Credit Suisse to Merge Investment Bank and Trading in Revamp
(Bloomberg) -- Credit Suisse Group AG is set to announce a sweeping overhaul of its business as Chief Executive Officer Thomas Gottstein seeks to tighten controls and boost the performance of the investment bank.
The Swiss lender plans to merge the investment bank and capital-markets unit -- which has posted losses in recent quarters -- into the resurgent global markets trading unit, people with knowledge of the matter said. The bank also expects to combine its risk and compliance units, the people said, asking not to be identified because the matter is private.
The changes are part of an overhaul Gottstein is counting on to increase profitability at the securities unit while tightening risk oversight after the lender was involved in a series of deals related to scandal-struck companies. They’re also the first signs of the Swiss executive putting his stamp on the lender as it seeks to move past a damaging spying incident.
The bank may announce the changes as soon as Thursday, when it reports second-quarter results, the people said.
The move would reverse the split predecessor Tidjane Thiam enacted five years ago amid a slump in revenue. Global firms have long vacillated on whether it’s best to keep investment-banking and trading units together or run them separately. Goldman Sachs Group Inc. has two separate divisions, while investment bankers and traders at Morgan Stanley all report to one executive.
The restructuring marks a victory for global markets and its head Brian Chin, who helped transform the business from a perennial underperformer to a key profit contributor. Its fortunes have diverged from that of the advisory business. Longtime head Jim Amine left earlier this year and was replaced by two-decade veteran David Miller after a run of bad results.
“Our strategy works,” Credit Suisse said in a statement. “We are a leading, global wealth manager with strong investment banking capabilities. On an ongoing basis, we consider a broad range of options to identify ways to further improve how we serve our clients and achieve our strategic goals in a compliant, profitable way. We are in a constant dialogue on these topics with our investors.”
Gottstein is attempting to clean up the bank after the spying incident under Thiam and a turbulent phase during the coronavirus outbreak. The bank has worked on deals linked to Luckin Coffee and Wirecard AG, two companies embroiled in scandals, and was also forced to start an internal probe into supply-chain finance funds with links to Masayoshi Son’s SoftBank Vision Fund and billionaire Lex Greensill.

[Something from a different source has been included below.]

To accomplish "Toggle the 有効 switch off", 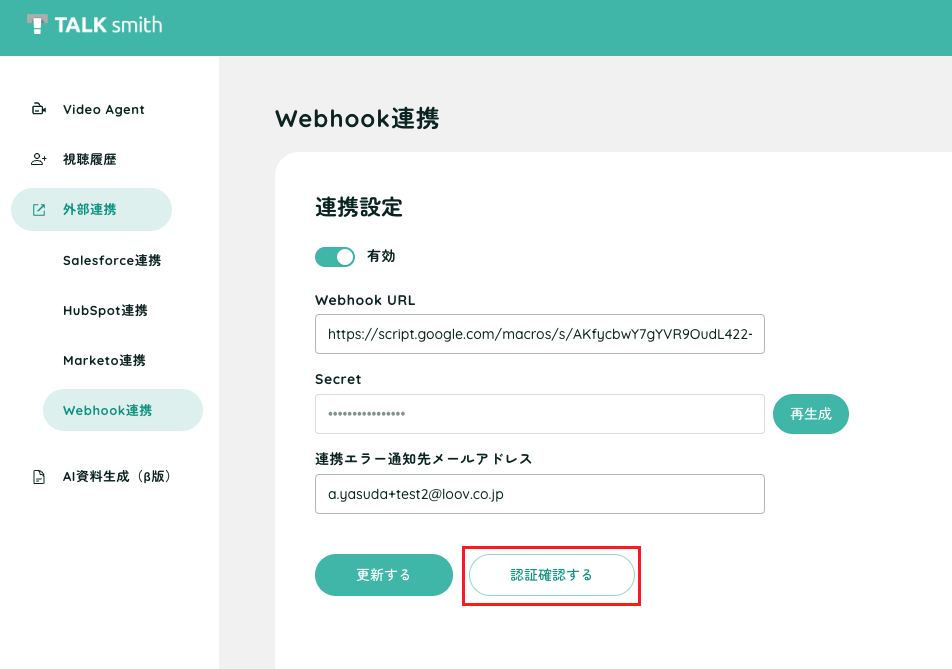I will (x=335, y=257).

Luckin Coffee and Wirecard underscored the need for more efficient controls. Credit Suisse organized a margin loan for Luckin founder Lu Zhengyao. In April, the bank took a large hit in its Asia business, setting aside about $100 million for soured loans that mostly related to three cases, the largest of which was Luckin.
The bank also helped sell $1 billion of Wirecard-linked securities last year after questions were raised about the German company’s accounting. SoftBank had initially agreed to buy the convertible debt, but then cut its exposure through a series of transactions. Last month, Wirecard filed for insolvency.
Creidt Suisse’s ties to SoftBank were also a factor in an internal probe of the bank’s supply-chain funds. The investment vehicles hold short-term corporate loans and finance a number of startups backed by the SoftBank Vision Fund. The loans are sourced by Greensill Capital, which is also backed by SoftBank. The bank told clients earlier this month it would change its guidelines to reduce the maximum exposure to a single borrower after the review.
Former Morgan Stanley banker Greensill partnered with Credit Suisse in 2017 to create the bespoke investment funds, which allow suppliers to get paid early in return for a small cut that the funds receive in return.
Gottstein may be preparing to reveal other structural changes after taking over in February just as the impact of the pandemic was starting to become apparent. The bank may overhaul its main international wealth-management business to reduce the number of regional reports under the new head of the unit, Philipp Wehle. The move would undo a structure created just two years ago by his predecessor, Iqbal Khan, people familiar with the matter said. Gottstein is also considering other changes, the people said.
Swiss newspaper Sonntags Zeitung previously reported that Gottstein was considering reversing Thiam’s decision to split the investment bank into separate divisions and merging risk and compliance, as well as considering cutting hundreds of jobs and thinning the domestic branch network.